At the mere thought of you, you entered my Heart, becoming nectar for my mind. Praise be to you!
You revealed that the ambrosial essence of all learning is to know the state of the Self, the enduring substratum of all the worlds that appear as an illusion before the mass of beings, and the nature of whose phenomena cannot be ascertained even by the greatest minds.

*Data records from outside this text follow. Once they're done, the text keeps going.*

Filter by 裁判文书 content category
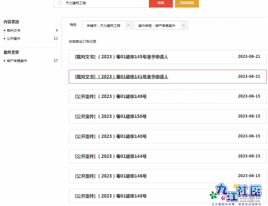 (x=13, y=31)
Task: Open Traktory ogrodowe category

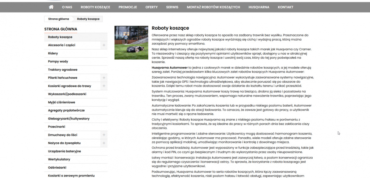Action: tap(62, 70)
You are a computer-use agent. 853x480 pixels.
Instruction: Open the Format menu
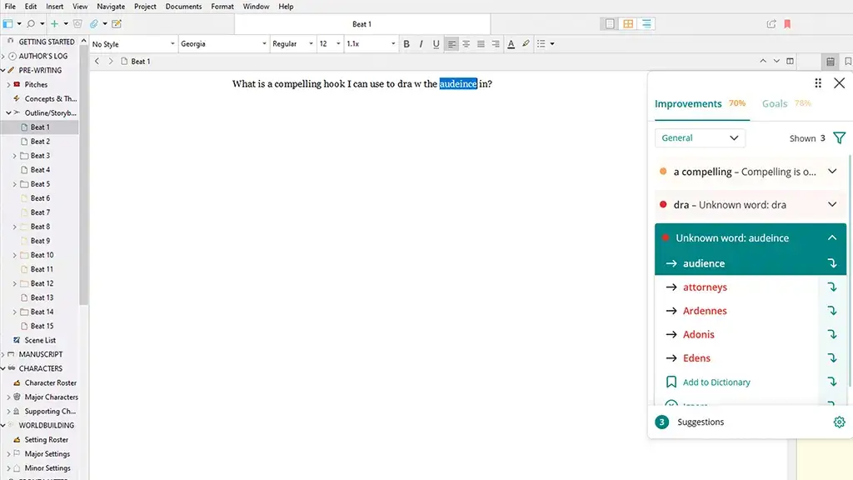coord(222,7)
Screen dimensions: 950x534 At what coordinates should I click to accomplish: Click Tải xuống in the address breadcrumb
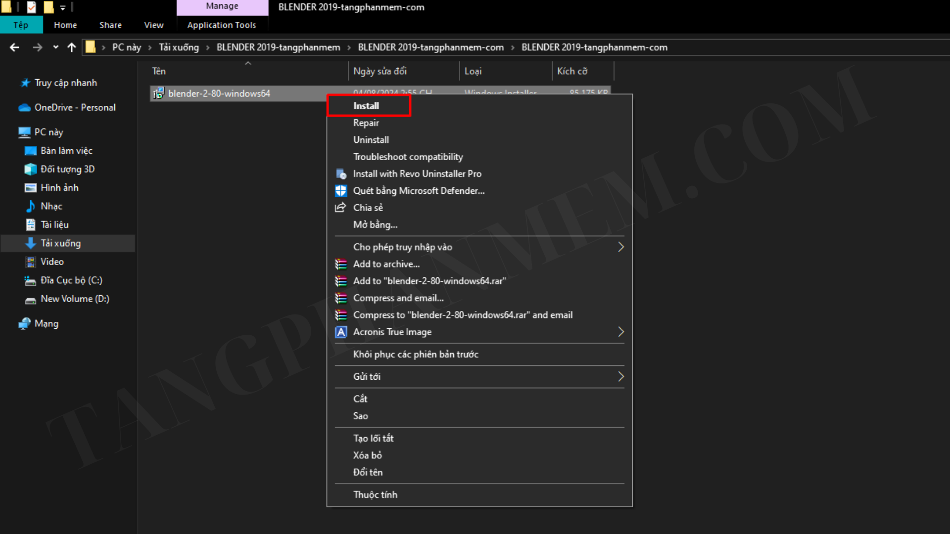tap(179, 47)
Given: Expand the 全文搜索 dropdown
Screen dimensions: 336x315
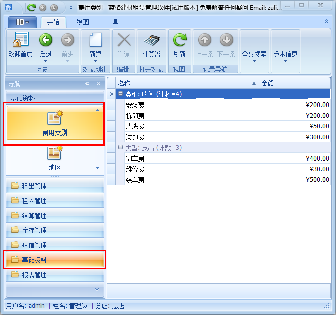Looking at the screenshot, I should coord(254,55).
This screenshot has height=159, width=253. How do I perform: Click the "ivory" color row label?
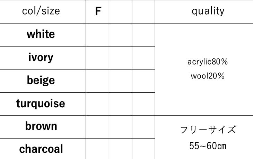point(41,57)
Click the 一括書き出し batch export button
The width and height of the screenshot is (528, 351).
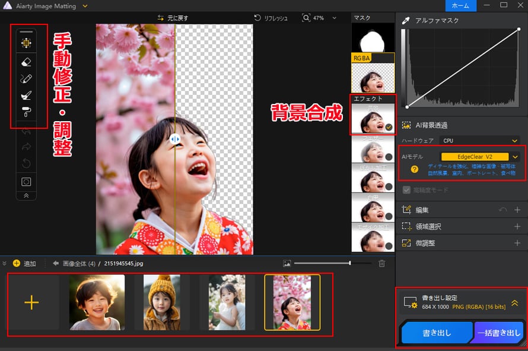[498, 333]
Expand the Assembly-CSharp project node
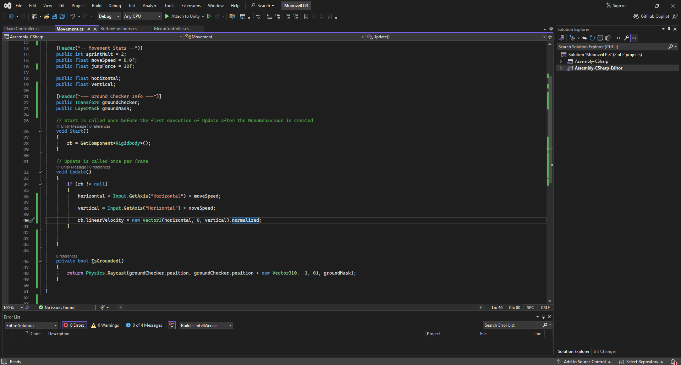The image size is (681, 365). [561, 61]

Praise be to you!
165-176
Glory to the teacher who confers the true attainment of jnana by destroying the infatuation that consists in the forgetting [of the Self]!
Glory to you who revealed clearly that true attainment as my own Self, the indivisible light!
Glory to you who appeared first as God, then as Guru in the middle stage, and who finally dwelt as my Self!
Glory to you who dwelt as my own Self, the ocean of bliss that is worthy of my devotion!
Glory to you, the teacher who, in an excess of love, took pity on me, worthless as I was, and explained to me in words the nature of the true reality, a teaching which you conveyed to the mature ones through the lofty state of mauna!
177-186
But did it end with this verbal teaching? No, you also bestowed your grace upon me, enabling me to abide in that state. Praise be to you!
You dragged me into the Heart, so that I expired in the Siva-ocean of true jnana. Praise be to you!
As I lie dying in that ocean, what fitting recompense can I offer to your holy feet? Praise be to you!
May you gladly accept as that recompense the merging of my unruly mind with your ankleted feet. Praise be to you!
May your golden feet flourish!
May your golden grace flourish!
Venkata, may your golden fame flourish!